Journalists are not professionals who have to produce certificates and register with authorities to practice, they are tradesmen. Those who want to work on newspapers or magazines are well advised to take a college course, but plenty are happy to set up their own websites or blogs without any formal training or experience. It's a bit like a bricklayer who hasn't been taught how to build a pier or do a herringbone pattern. He won't get a job on a building site, but there's nothing to stop him advertising his services on a card in the newsagent's.
A journalist has no more right to go snooping into people's affairs than our bricklayer. Both are bound by exactly the same laws of the land, including laws that forbid phone-hacking and protect people from being libelled or harassed. We don't need new rules especially for journalists – the whole point is that their rights and responsibilities are identical to those of every other citizen.

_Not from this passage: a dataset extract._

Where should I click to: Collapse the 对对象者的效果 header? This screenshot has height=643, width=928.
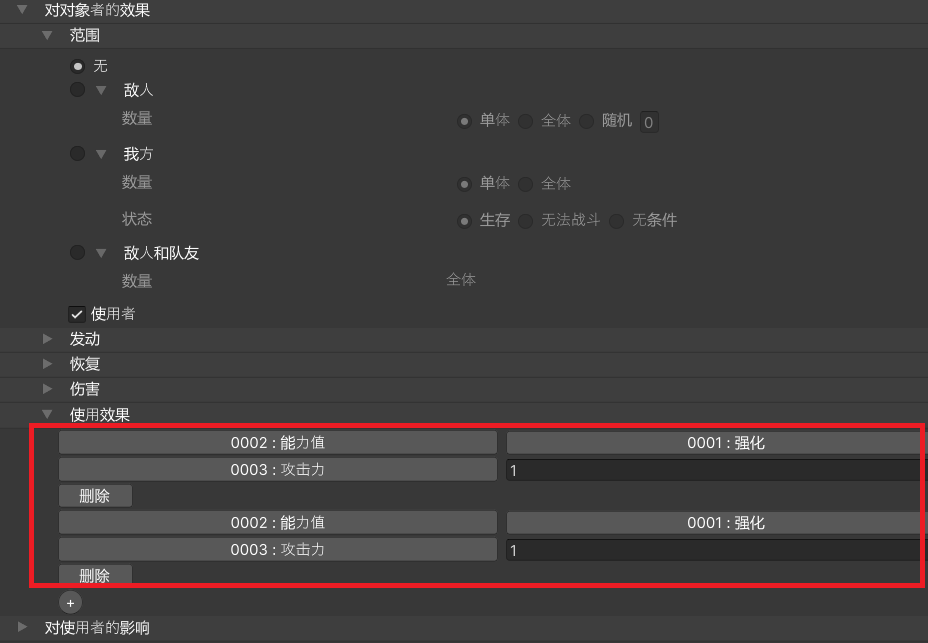pyautogui.click(x=23, y=10)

Newspapers are struggling: readerships are ageing; sales and profits are falling, so that their journalists have to offer their efforts in half a dozen formats, 24 hours a day. Staffs are being slashed and quality is harder to maintain. At the same time our amateur bloggers and tweeters can set their own agendas and devote the time and patience required to focus on particular issues unhindered by deadlines, print costs and Mr Cameron's Royal Charter. The Guardian and FT have spoken openly about abandoning print, and there are few who would bet on the traditional newspaper surviving beyond the next decade. The Mail and the FT have talked of moving their web operations to unregulated America. Others are likely to follow if they find restrictions in Britain unpalatable. None of this will help to improve the quality of our press.

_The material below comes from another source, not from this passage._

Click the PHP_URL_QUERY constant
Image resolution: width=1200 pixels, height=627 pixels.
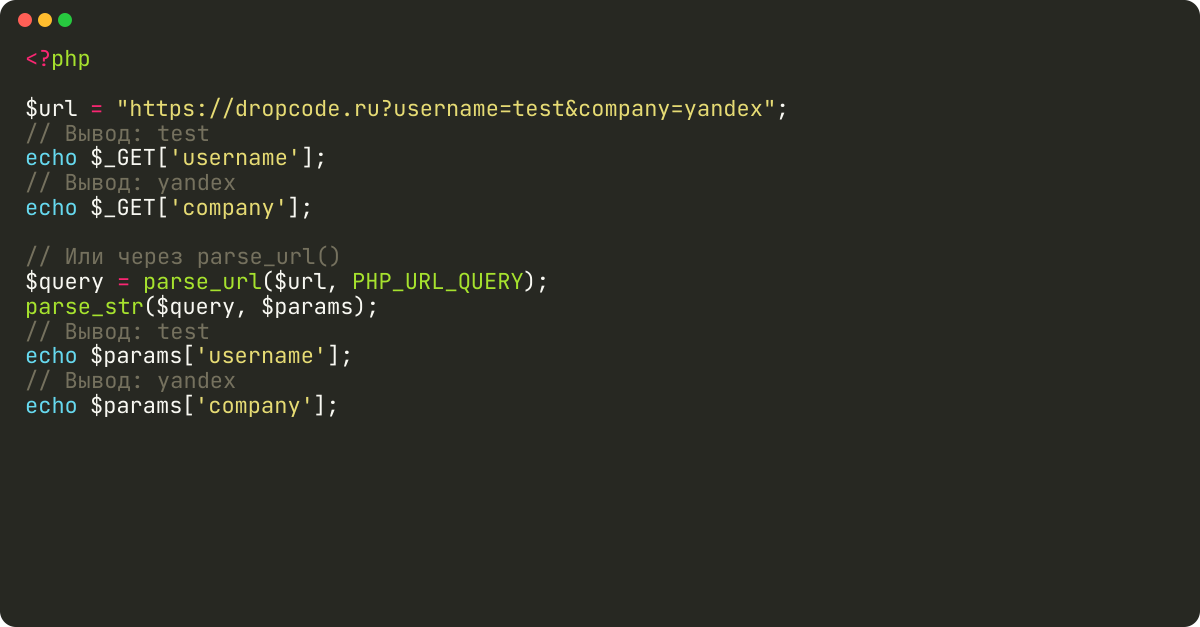point(438,282)
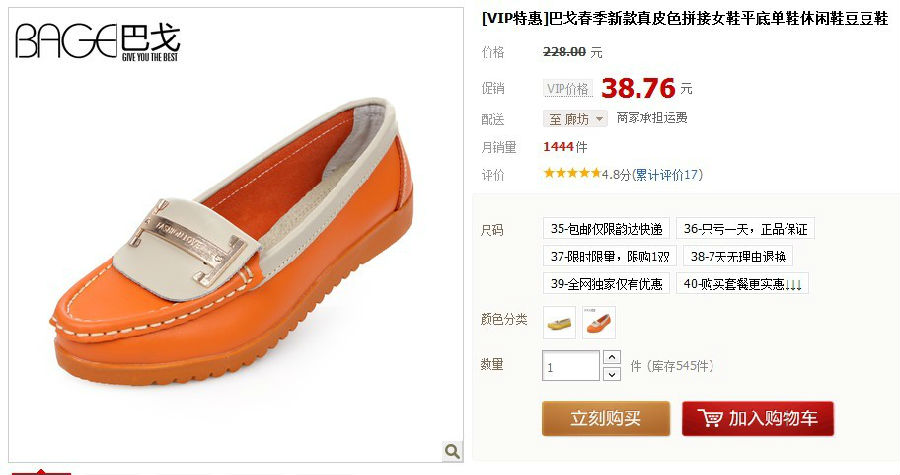
Task: Increase quantity with the up arrow
Action: (612, 357)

News of the World reporters (and those from other papers as yet unexposed) were wrong to intercept people's telephones, and there are plenty more examples of despicable behaviour of which we should be ashamed. But newspapers are also capable of self-restraint: they respect news blackouts to protect kidnap victims; they shy away from publishing offensive material that is general currency on the internet or abroad. And of course – as we see from the MPs' expenses scandal, the exposé of child sex grooming, the Mail's bravery over Stephen Lawrence – they can also do great good. People may like to imagine evil cigar-munching proprietors urging their minions on to ever more dastardly deeds to sell more papers, but in reality reporters just want to be first with a story and to serve their readers.
The proliferation of celeb magazines and TV schedules full of programmes such as Embarrassing Bodies, Through the Keyhole and You've Been Framed suggest that privacy and intrusion doesn’t worry the average Brit too much – the Fool Britannia television programme, described as a hidden camera show in which Dom Joly unleashes a host of pranks on unsuspecting members of the public has an audience of 2.5m. Indeed, it seems that we have become a nation of voyeurs with the ultimate ambition of becoming one of the watched rather than one of the watchers. If we can't curb our appetite for such trash, it is no surprise that our 'caterers' will go to ever greater lengths to find titbits to satisfy us. We get the press and television that we want and deserve.

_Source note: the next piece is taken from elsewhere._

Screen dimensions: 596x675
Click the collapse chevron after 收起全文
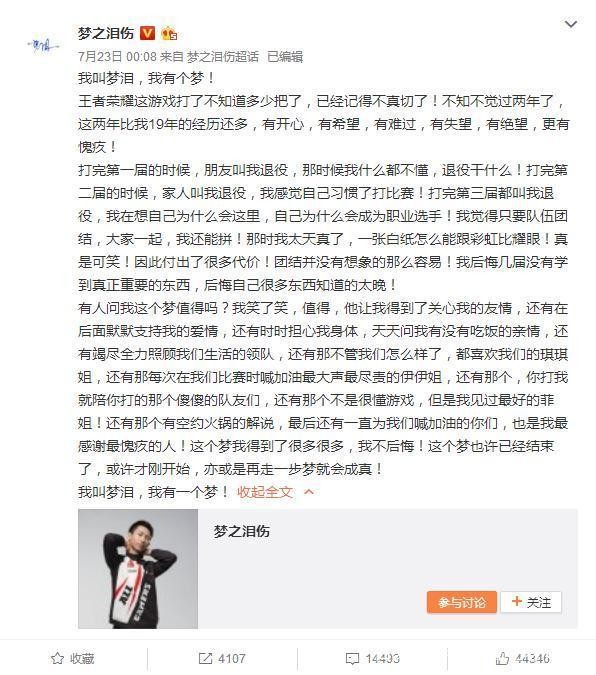coord(309,492)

If we also want our newspapers – in whatever format – to expose wrong-doing, to call politicians to account, to focus on serious issues, we need to allow them to do their job with freedom and responsibility. If the price is the discomfiture of a few celebs, then so be it.
Since the moment the Dowler story was published, the cacophony of axes grinding has been drowning out common sense. Yesterday the 'something must be done' brigade won. And the rest of us lost.